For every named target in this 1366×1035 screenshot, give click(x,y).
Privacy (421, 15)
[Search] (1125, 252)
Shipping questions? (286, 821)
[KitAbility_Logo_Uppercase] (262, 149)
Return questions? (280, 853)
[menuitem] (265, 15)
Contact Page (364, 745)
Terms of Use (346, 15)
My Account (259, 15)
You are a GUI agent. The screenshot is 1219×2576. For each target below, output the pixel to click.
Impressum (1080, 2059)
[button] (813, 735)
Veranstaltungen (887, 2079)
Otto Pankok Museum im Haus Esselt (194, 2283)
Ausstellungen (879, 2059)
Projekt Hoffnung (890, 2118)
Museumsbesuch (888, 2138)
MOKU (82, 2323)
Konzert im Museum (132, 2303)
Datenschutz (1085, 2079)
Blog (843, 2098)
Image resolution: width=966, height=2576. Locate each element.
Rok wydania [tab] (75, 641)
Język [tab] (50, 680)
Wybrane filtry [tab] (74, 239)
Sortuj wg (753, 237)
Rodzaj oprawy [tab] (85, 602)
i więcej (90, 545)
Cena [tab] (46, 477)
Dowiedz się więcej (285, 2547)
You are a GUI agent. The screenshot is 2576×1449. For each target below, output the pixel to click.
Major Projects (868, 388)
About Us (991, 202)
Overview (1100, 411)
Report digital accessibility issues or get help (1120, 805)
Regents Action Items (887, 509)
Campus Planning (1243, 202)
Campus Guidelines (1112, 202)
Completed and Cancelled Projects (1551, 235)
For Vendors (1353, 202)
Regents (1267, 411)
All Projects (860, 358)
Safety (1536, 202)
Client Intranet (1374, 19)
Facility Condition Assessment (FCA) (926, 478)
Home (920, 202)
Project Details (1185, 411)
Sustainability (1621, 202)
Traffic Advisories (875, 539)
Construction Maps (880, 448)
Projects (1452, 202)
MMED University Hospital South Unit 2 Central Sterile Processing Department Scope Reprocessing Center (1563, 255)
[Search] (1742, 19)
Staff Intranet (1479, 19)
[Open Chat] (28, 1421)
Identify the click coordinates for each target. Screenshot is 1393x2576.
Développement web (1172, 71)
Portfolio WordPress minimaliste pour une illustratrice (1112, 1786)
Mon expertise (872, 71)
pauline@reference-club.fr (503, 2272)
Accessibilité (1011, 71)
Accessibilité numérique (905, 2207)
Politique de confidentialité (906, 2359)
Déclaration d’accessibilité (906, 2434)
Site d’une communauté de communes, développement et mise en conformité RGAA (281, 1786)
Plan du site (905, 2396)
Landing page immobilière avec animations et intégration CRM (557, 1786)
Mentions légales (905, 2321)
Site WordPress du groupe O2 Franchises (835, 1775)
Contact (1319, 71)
= = = = = = =
__YOUR INSTRUCTIONS__. Starting at the line that has "[KitAbility_Logo_Uppercase] (262, 149)" and ending at the line that has "Image resolution: width=966, height=2576.", please write out the lines above exactly, leaving out all others.

__EXERCISE RESPONSE__.
[KitAbility_Logo_Uppercase] (262, 149)
Return questions? (280, 853)
[menuitem] (265, 15)
Contact Page (364, 745)
Terms of Use (346, 15)
My Account (259, 15)
You are a GUI agent. The screenshot is 1219×2576. For each target below, output the pixel to click.
Impressum (1080, 2059)
[button] (813, 735)
Veranstaltungen (887, 2079)
Otto Pankok Museum im Haus Esselt (194, 2283)
Ausstellungen (879, 2059)
Projekt Hoffnung (890, 2118)
Museumsbesuch (888, 2138)
MOKU (82, 2323)
Konzert im Museum (132, 2303)
Datenschutz (1085, 2079)
Blog (843, 2098)
Image resolution: width=966, height=2576. Locate each element.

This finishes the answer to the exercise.